At least that,” she had said with something of a groan. “And excited. And … terrified.”

The reception and ball were to take place in two days’ time. As far as Vincent could tell, everything had been planned to death and organized down to the finest little detail. His sisters and their families were to arrive sometime later today, as was Flavian. Neighbors from ten miles about had been invited, some few to stay overnight on account of the distance. Of all the invitations that had been sent out, just one had been declined, and that only because the recipient had had the misfortune to fall off the roof of his barn when his wife had hullooed and waved the card from down below and distracted him. He had broken his leg in two places, poor man.

According to Andy Harrison and a few of the other men with whom Vincent had become friendly lately, there was going to be an eerie silence in the neighborhood after the Middlebury ball. There would be nothing, absolutely nothing, left to talk about. They had all enjoyed a merry guffaw at the prospect.

Vincent had hugged and kissed his wife and assured her that all would be well, that nothing would go wrong. Of course the orchestra would arrive from Gloucester. And of course all the food would be cooked on time and to perfection.
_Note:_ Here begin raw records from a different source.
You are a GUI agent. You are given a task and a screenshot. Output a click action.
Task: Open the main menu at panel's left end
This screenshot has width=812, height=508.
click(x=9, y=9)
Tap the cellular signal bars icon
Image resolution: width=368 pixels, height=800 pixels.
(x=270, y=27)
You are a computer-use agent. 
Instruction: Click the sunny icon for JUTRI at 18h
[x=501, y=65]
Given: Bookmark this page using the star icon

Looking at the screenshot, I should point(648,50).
Of course everyone would come. And of course it was appropriate and desirable that she lead off the opening set with her uncle. And she would not forget the steps or trip over her own feet or anyone else’s. Miss Debbins had gone over the steps with her, and she had practiced in the music room with her uncle, an experienced and expert dancer, had she not? Of course he was not sorry she had put him through all this.

“What do you mean, anyway, Sophie,” he had asked, “by saying you have put me through it all? Was it not we who decided it was time the tradition of grand entertainments in the state apartments was revived? Was it not we who decided upon the ball?”
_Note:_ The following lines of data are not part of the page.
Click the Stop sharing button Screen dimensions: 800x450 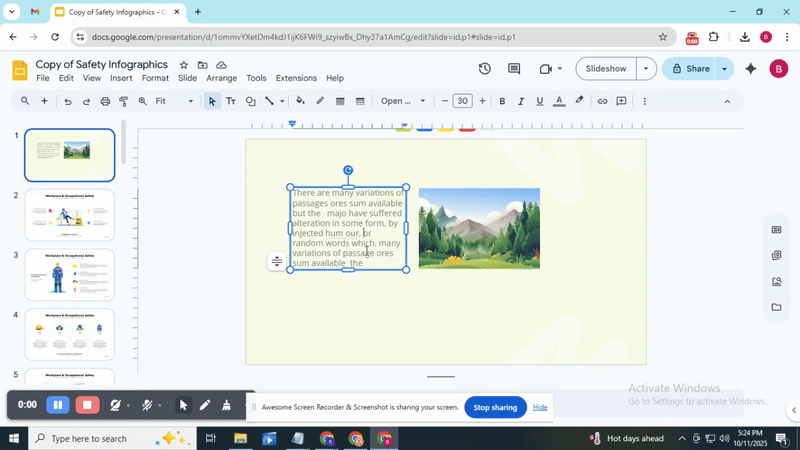pyautogui.click(x=495, y=407)
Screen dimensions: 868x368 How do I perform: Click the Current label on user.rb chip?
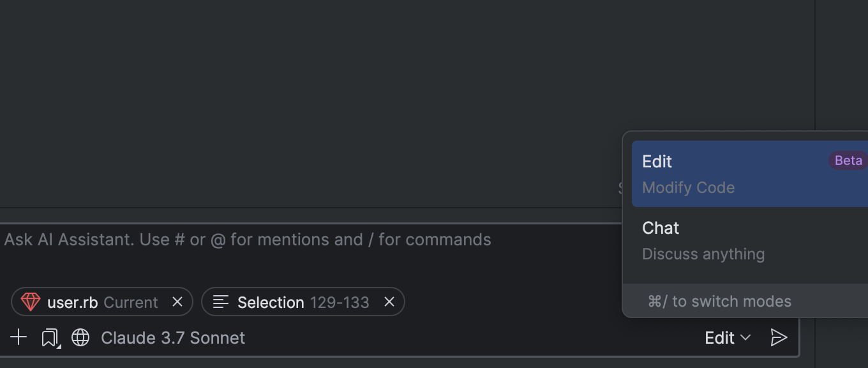pos(131,302)
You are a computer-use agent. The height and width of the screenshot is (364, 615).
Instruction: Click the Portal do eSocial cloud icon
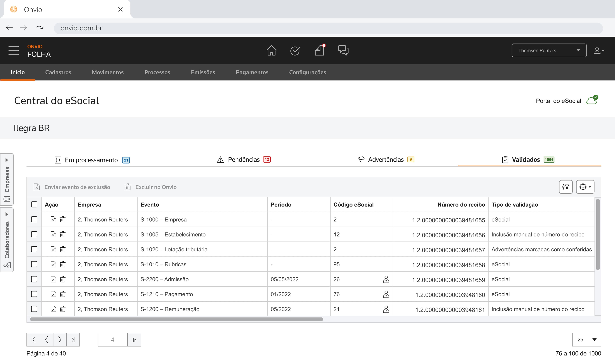(592, 100)
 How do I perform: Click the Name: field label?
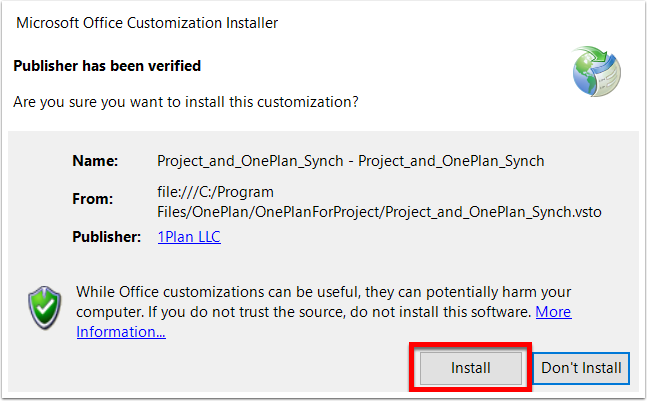[95, 161]
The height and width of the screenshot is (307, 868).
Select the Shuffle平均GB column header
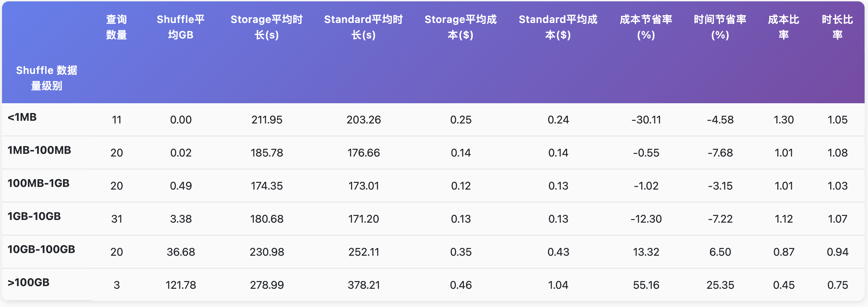(181, 27)
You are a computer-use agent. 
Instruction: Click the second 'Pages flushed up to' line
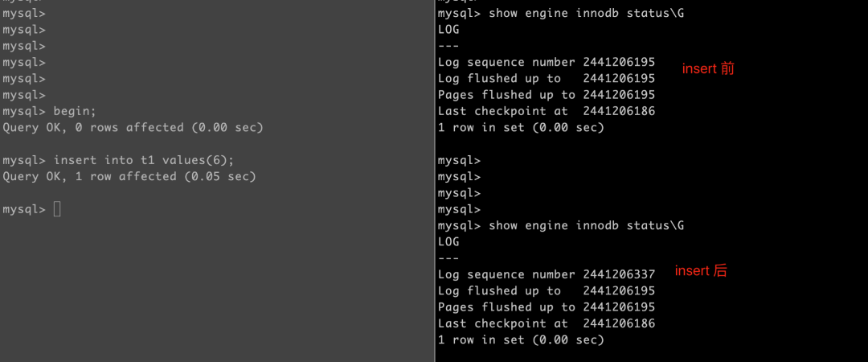pyautogui.click(x=547, y=307)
“It is very kind of you to say so,” she had said, her voice muffled against his chest. “But I fear it was me. I wanted to prove myself capable of being mistress of Middlebury. I wanted to show everyone that I could compete with all the viscountesses back through history.”

“And you have done it admirably well,” he assured her, kissing the lengthening curls on her head. “Or you are about to do it.”

“That is the whole problem, though,” she had said. “That about to do it part. Do go back to sleep, Vincent. I did not mean to wake you. I shall lie very still, though I doubt I will sleep a wink until after the next few days.”

No more than three minutes later she was sleeping, and Vincent slipped out of bed and made his way to his dressing room. He heard Shep scramble to his feet and come to nudge his hand with a cold nose. He rubbed the dog’s head and pulled gently on his ears.

“Good morning, old boy,” he whispered, bending his head for the customary lick on the cheek. “Just a quick walk outside for you, and then I have an appointment to keep.”

Actually he had lain awake quite a bit of last night too, but earlier than Sophia. Was he going to make a complete ass of himself? He had practiced with Martin for the last few mornings, and Martin had sworn the air blue, if only figuratively speaking.

“I don’t know quite how you do it, sir,” he had grumbled, “but you do, and I don’t like it one little bit on my own account. I like it a whole lot on that smiling bastard’s account, though. Spars with Gentleman Jackson himself, does he? I hope he was not merely boasting when he told you that. It would mean he has farther to fall.”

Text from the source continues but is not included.